Dataset entries
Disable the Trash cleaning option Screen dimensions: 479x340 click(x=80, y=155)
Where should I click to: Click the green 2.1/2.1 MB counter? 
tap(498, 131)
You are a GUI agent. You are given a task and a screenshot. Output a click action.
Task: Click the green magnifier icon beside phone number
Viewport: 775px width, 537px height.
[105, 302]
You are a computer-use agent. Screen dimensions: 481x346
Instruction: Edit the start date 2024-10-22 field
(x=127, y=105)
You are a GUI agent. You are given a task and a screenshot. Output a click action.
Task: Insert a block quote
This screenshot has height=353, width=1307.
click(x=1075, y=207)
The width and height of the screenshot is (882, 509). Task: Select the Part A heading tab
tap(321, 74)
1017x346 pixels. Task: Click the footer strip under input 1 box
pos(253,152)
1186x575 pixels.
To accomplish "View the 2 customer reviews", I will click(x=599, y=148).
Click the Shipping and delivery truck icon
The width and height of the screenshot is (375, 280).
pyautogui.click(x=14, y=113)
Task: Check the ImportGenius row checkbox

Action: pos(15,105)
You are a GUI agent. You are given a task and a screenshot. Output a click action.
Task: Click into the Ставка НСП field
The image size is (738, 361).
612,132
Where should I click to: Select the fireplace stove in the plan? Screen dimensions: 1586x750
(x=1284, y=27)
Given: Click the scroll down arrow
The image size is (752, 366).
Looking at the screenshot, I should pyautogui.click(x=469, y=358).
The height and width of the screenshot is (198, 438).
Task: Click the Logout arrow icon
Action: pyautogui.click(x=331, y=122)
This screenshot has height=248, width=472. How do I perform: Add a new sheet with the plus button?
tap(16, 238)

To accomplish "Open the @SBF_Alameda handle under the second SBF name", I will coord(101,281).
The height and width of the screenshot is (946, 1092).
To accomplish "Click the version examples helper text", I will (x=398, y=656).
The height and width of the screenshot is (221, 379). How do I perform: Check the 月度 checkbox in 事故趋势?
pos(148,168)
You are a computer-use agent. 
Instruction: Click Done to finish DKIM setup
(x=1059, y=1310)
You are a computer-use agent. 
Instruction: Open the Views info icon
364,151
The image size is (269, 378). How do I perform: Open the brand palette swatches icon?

TO DO
The lines from the one containing "This screenshot has height=353, width=1307." through the last line of the records are the answer; set them down exactly and add nothing.

COMPLETED TASK
This screenshot has height=353, width=1307.
click(x=1075, y=207)
The width and height of the screenshot is (882, 509). Task: Select the Part A heading tab
tap(321, 74)
1017x346 pixels. Task: Click the footer strip under input 1 box
pos(253,152)
1186x575 pixels.
To accomplish "View the 2 customer reviews", I will click(x=599, y=148).
Click the Shipping and delivery truck icon
The width and height of the screenshot is (375, 280).
pyautogui.click(x=14, y=113)
Task: Check the ImportGenius row checkbox

Action: pos(15,105)
You are a GUI agent. You are given a task and a screenshot. Output a click action.
Task: Click into the Ставка НСП field
The image size is (738, 361).
612,132
Where should I click to: Select the fireplace stove in the plan? Screen dimensions: 1586x750
(x=1284, y=27)
Given: Click the scroll down arrow
The image size is (752, 366).
Looking at the screenshot, I should pyautogui.click(x=469, y=358).
The height and width of the screenshot is (198, 438).
Task: Click the Logout arrow icon
Action: pyautogui.click(x=331, y=122)
This screenshot has height=248, width=472. How do I perform: Add a new sheet with the plus button?
tap(16, 238)

To accomplish "Open the @SBF_Alameda handle under the second SBF name", I will coord(101,281).
The height and width of the screenshot is (946, 1092).
To accomplish "Click the version examples helper text", I will (x=398, y=656).
The height and width of the screenshot is (221, 379). How do I perform: Check the 月度 checkbox in 事故趋势?
pos(148,168)
You are a computer-use agent. 
Instruction: Click Done to finish DKIM setup
(x=1059, y=1310)
You are a computer-use agent. 
Instruction: Open the Views info icon
364,151
The image size is (269, 378). How do I perform: Open the brand palette swatches icon?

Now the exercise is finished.